Что сделать -
Отредактируйте отрывок о Петре: приведите фрагмент от «Спор о деяниях» до «Борис Башилов (Поморцев)», заменив в нем «зло» на «вред».

Отрывок страницы -
Если Петр разорял крестьян ради войны, то духовное обеднение всей нации имело эффект еще больший, и это сказалось на будущем. Именно об этом говорил Ключевский, когда формулировал следующий вывод о конце Северной войны: “Упадок платежных и нравственных сил народа едва ли окупился бы, если бы Петр завоевал не только Ингрию с Ливонией, но и всю Швецию и даже пять Швеций”.
8. Итоги.
Спор о деяниях Петра начался давно. Немало было историков, которые хвалили Петра через НО - мол, делал зло ради добра. Всем им разом ответил Борис Башилов (Поморцев)
[2]: “Все историки, приводя “частности”, перечисляют вопиющие примеры безалаберности, бесхозяйственности, беспощадности, великого разорения и весьма скромных успехов и в результате сложения бесконечных минусов, грязи и крови получается портрет этакого “национального гения”. Думаю, что столь странного арифметического действия во всей мировой литературе не было еще никогда”.
Башилов, собственно, в этих словах обозначил необходимость анализировать историю более детально и ответственно, не полагаясь на личные прихоти. А это становится возможным, когда в руках появляются цифры, проясняются взаимосвязи между разными сторонами реформ, возникает возможность сравнить петровское время с аналогичными периодами в историографии других стран.
Именно через цифры мы видим, что Петр был, прежде всего, реформатор армии. Он численно увеличил ее, оснастил артиллерией, осваивал тактику и стратегию современного ему военного искусства, использовал их в сражениях с сильным противником. Хотя, если исходить из численности населения Швеции примерно в 3 млн. человек (в сравнении с 12-13 млн. населения России, считая и инородцев), то победа эта была достигнута над противником с меньшим экономическим и демографическим потенциалом. Он и сказался, в конце концов. Причем, Петр в ходе войны явно зря перенапрягал силы народа, то строя большой бесполезный флот, то свой «парадиз» - Петербург, то уже в конце правления замышляя новую войну и ради того содержа огромную по тем временам и возможностям страны армию.

Показанные данные -
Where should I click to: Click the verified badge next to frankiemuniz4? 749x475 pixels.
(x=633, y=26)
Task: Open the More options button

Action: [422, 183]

Ответ -
Спор о деяниях Петра начался давно. Немало было историков, которые хвалили Петра через НО - мол, делал вред ради добра. Всем им разом ответил Борис Башилов (Поморцев)